Nasreddin Hoca hamama gitmiş. Yıkandıktan sonra elbiselerini giymek istediğinde, elbisesinin yerinde olmadığını fark etmiş. Bakmış ki orada sadece bir genç grubu duruyor. Elbiseyi muhtemelen onların aldığını düşünmüş. Ancak gidip onlara elbisesinin bulunmadığını söylese riskli bir durum. Çünkü gençler taşkınlık yapıp zarar verebilirler.
Hoca gençlerin yanına varmış ve çıplak halini göstererek şöyle söylemiş: “Gençler Allah rızası için doğru söyleyin. Ben buraya böyle mi geldim.”
Bir sonucu değerlendirirken o sonuca nasıl gelindiğini düşünmek gerekir.
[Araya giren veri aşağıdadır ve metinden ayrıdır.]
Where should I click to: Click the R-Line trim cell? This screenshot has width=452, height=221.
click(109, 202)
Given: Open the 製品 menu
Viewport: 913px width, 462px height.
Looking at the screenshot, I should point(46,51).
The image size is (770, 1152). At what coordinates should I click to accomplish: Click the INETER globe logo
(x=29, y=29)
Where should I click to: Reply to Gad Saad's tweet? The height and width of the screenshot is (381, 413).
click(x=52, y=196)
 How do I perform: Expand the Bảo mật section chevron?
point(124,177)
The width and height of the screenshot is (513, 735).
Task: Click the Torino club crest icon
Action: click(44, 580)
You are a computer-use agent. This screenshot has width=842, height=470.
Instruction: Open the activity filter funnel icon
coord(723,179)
Sebebleri düşünmeksizin sonuçta takılıp kalırsanız hiç bir sorunu çözemezsiniz.
** **
GÖRÜNENDEN GÖRÜNMEYENİ ÇIKARMAK AKIL İSTER
Bir Alman subay, bir Yahudi, Bir yaşlı kadın ve onun genç kızı bir tren kompartımanında yolculuk yapıyor. Tren tünele girdiğinde birden bire ortalık karanlık oluyor. O esnada bir öpücük sesi geliyor. Arkasından Alman subayın yüzüne okkalı bir şamar atılıyor.
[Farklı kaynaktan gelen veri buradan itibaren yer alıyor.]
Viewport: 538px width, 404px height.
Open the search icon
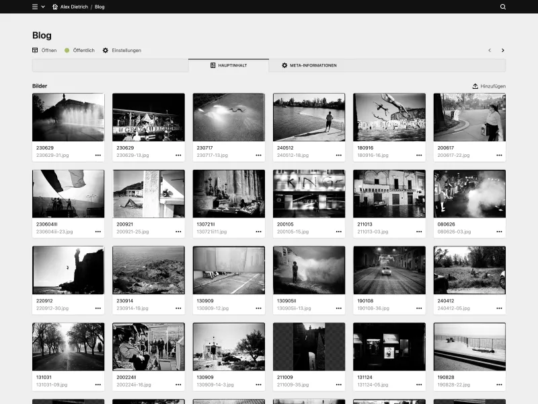(502, 7)
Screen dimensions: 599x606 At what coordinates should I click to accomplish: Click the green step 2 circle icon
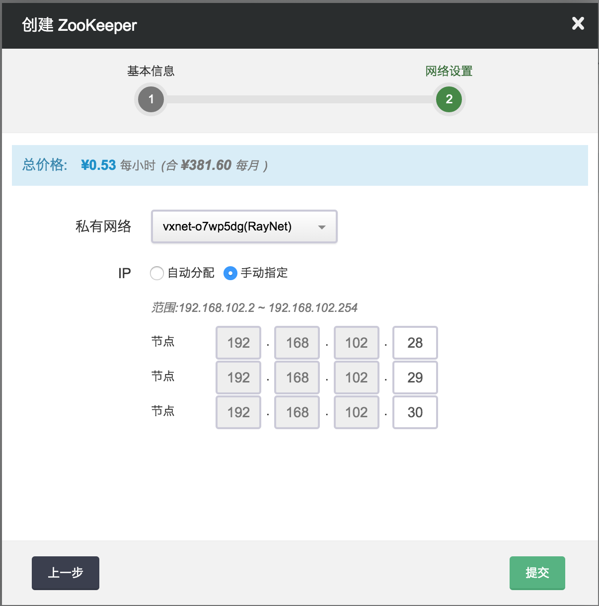pyautogui.click(x=449, y=99)
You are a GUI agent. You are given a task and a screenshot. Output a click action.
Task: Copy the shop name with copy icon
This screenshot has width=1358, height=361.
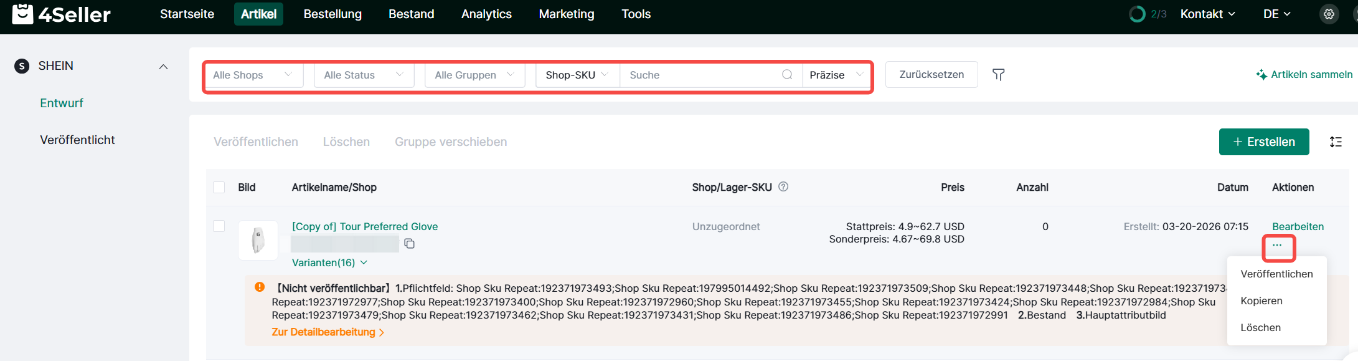(x=410, y=244)
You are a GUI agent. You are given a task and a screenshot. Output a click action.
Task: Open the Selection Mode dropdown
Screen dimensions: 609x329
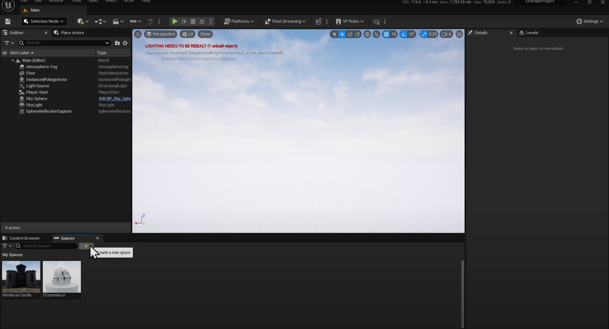(44, 21)
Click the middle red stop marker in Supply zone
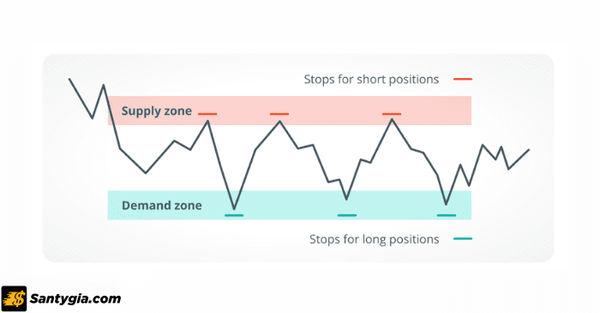The width and height of the screenshot is (600, 313). 279,114
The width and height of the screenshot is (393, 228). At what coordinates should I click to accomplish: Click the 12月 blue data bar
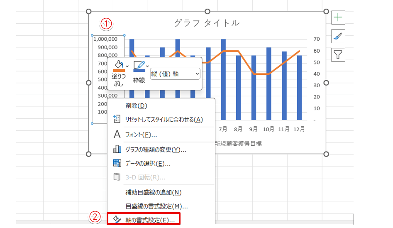(299, 87)
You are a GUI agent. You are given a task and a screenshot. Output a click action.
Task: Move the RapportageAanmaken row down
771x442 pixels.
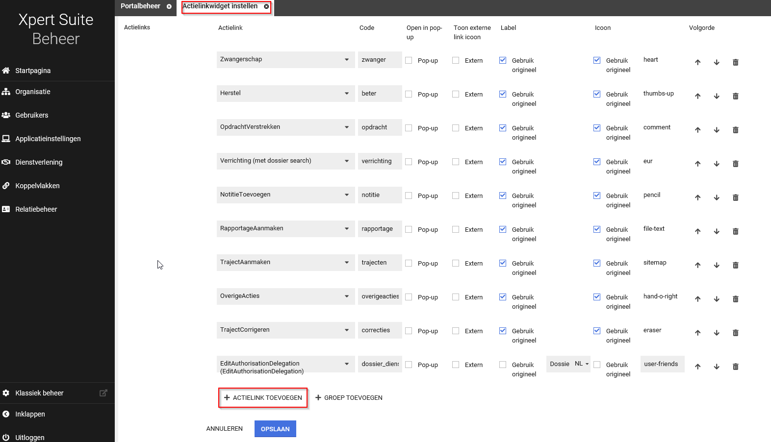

Yaşlı kadın şöyle düşünüyor: “Karanlıktan yararlanıp kızımı öptüler. Ama oh olsun, şamarı da yediler ya.”
Genç kız şöyle düşünüyor: “Bu ne biçim iş, benim gibi genç kızı bırakıp yaşlı annemi öpüyorlar.”
Alman subay şöyle düşünür: “Elin adamı kızı öpüyor, biz şamarı yiyiyoruz. Bu ne biçim iş”
Yahudi şöyle düşünüyor: “Karanlıkta avucumun içine öpücüğü kondurup sonra nasılda Alman subayın yüzüne şamarı patlattım.”
Olayların bir görünen bir de görünmeyen tarafı vardır. Bir de bizim içimizde yerleşmiş hazır kalıp şablonlarımız vardır. Bir olayın görünmeyen kısmını düşünmeyerek, görünen kısmına sadece şablonlarımızla cevap oluşturmaya çalıştığımızda gerçeğe ulaşamayız. Olayların neden sonuç ilişkisini düşünmek, görünen kısımdan mantık kullanarak görünmeyen kısmını ortaya çıkarmak gerekir. Sihirbazlar da görünen kısmıyla bizi hayran bırakırlar, görünmeyen kısmıyla bizi aldatırlar.
** **
ASIL GAYE UNUTULMAMALI
Bir çiftçi tatilde çiftliğinde çalışmak isteyen çocukları bir teste tabi tutar. Çiftçi çocuklara, “Bir hikaye anlatacağım doğru soru soranı işe alacağım” der.
Hikayeyi anlatır:
“Çiftçi Ali Ağa kümese girmeye çalışan tilkiye ateş eder. Kurşun kümeste bulunan samanları tutuşturur. Kümesteki tavuklar yanar, çiftçinin karısı da yanan tavukları kurtarmak için kümese girdiğinde kısmen yanar, sonra Ali Ağa karısını zor güç kurtarır.”
Hikayeyi dinleyen çocuklar, kimi tavuklardan, kimi ağanın karısından, kimi kümesten söz etti, soru sordu. Çiftlikte çalışmaya hak kazanan çocuk ise şu soruyu sordu: “Peki, efendim. Ali Ağa Tilkiyi vurdu mu?”
Hayatta doğru sorular sormazsak doğru cevaplar bulamayız. Attığımız adım bizi doğru sonuçlara götürüyor mu? Yoksa asıl gayeyi unutup yan yollarda kayboluyor muyuz?